All right guys. It's time to shoot from the hip in a frank fashion. This is sort of how my writing career has evolved.
This might seem familiar to some of you. Each time a little more fantasy is peeled away, but the idea is that it is replaced by the more interesting possible.
This is my evolutionary path.
1. The want. At this point, my dream of writing is a day dream. I feel like I want to write, like life will be better if I write. I fantasize about writing lifestyles and money. I have not yet graduated college.
2. The frustration. Having determined that I want this fantasy writing life, I am aggravated that my real life and obligations continue to get in my way. I fantasize that writing will make me happy. With a little break through now and then in hobby writing, this predominates three college degrees and a few years as a professional.
3. The epiphany of time and talent. I realize that no one will make time for my writing but me. I realize strangers want to see my work. I fantasize that I am publishable. Epiphany occurs Memorial Day, 2007.

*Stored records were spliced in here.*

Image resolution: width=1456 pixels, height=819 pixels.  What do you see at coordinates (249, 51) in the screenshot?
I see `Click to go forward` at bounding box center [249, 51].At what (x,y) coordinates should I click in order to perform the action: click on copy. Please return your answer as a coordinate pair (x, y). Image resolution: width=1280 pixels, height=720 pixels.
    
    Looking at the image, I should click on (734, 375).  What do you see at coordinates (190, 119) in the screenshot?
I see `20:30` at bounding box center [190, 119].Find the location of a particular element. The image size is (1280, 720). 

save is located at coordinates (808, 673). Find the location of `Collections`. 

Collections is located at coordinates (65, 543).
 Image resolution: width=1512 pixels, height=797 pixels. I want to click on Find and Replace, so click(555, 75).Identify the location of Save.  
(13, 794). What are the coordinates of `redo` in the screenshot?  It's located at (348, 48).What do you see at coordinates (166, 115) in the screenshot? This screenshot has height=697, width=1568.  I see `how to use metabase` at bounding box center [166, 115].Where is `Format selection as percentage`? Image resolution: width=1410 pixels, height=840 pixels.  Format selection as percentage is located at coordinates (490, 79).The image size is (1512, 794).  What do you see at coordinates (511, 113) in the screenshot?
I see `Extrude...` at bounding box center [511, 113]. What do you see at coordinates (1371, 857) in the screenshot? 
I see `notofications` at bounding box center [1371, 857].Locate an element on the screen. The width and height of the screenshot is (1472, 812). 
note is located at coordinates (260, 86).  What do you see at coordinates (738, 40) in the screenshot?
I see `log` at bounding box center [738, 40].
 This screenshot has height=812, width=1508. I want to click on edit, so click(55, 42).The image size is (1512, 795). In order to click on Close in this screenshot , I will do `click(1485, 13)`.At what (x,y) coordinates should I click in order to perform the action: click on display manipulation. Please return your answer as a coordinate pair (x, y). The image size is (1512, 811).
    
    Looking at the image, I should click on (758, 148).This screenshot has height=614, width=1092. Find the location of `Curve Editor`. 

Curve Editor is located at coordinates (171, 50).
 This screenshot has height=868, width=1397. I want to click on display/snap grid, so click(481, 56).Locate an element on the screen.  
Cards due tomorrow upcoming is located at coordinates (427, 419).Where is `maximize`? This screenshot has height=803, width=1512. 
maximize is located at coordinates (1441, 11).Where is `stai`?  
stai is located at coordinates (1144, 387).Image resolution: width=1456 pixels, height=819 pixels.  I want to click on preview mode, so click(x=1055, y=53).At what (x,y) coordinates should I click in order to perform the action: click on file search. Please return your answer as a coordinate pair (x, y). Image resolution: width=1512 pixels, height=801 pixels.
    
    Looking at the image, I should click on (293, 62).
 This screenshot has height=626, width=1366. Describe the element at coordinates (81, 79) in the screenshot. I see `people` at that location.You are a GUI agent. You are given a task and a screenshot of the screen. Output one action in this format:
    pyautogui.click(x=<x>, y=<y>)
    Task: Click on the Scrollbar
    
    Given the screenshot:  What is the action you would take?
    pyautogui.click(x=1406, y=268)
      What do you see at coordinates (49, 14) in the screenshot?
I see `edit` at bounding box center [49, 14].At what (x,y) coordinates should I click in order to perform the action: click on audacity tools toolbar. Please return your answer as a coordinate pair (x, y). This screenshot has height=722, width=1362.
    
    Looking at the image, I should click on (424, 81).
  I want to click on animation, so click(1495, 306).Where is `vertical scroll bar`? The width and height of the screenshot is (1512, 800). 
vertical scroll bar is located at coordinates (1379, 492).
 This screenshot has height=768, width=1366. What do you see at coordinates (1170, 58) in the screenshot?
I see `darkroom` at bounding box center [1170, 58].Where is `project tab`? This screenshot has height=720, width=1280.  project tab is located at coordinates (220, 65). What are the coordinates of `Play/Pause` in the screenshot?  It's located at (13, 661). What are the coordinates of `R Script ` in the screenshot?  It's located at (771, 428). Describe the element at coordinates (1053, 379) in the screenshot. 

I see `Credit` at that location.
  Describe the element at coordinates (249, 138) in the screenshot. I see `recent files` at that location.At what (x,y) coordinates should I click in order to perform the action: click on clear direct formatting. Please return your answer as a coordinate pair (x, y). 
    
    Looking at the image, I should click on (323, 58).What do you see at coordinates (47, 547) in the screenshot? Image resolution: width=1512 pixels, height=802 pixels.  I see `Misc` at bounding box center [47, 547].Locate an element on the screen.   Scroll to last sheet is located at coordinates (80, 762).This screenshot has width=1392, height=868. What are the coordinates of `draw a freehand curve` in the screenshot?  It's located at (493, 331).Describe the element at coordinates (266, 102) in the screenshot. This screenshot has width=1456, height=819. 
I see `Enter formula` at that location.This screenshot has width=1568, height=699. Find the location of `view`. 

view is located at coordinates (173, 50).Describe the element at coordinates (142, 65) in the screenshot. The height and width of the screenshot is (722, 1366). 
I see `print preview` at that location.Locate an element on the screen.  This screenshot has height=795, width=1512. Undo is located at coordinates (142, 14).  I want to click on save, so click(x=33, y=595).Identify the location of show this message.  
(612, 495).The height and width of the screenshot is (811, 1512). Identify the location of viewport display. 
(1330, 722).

4. Goal driven writing approved by me with suggestions from friends. This has served me well up until this point, but has probably been the reason why I haven't been published as much as I like. On the pieces that have been published, talent shines through. I fantasize that writing is something I can do with less work than my thesis, and that publication is largely a matter of luck.
5. After workshop thesis equivalency theory. Well, sure I do have talent, and people do want to hear from me. I am in the top 2-3 percent of the slush pile. But my work could be so much more. It's a good thing I have people to push me now. Oh dear. It looks like this is going to be a lot like writing my thesis, both good and bad.
I can no longer write with the goal of just being finished. Ambiguity is back, in a big way.
I fantasize that I can make a meaningful contribution, maybe by writing a classic, if I roll up my sleeves, listen to other people, and really work.
What have I learned? My writing focus has gone from doing it for self-satisfaction and fun to a serious desire to create something lasting that is quality. My fantasy has gone from thinking how cool it will be to be a writer, to how difficult it is (which may not be a fantasy at all...).
I feel like I've been peeling away these layers of illusion until what's left is my talent and my skill scrutinized under the cold sun of the eyes of writers who evaluate me as they would each other.
Even the troll book seems monolithic at this point. Not insurmountable, but monolithic.
I console myself that it felt this way every stage of the thesis. And I still made it.
This is much more fun. I get to play some before I unleash the editing pen of Damocles. But the creative process is not what I thought it would be in the end, once I'm inside of it and I'm really listening to it.
Life is kind of interesting like that.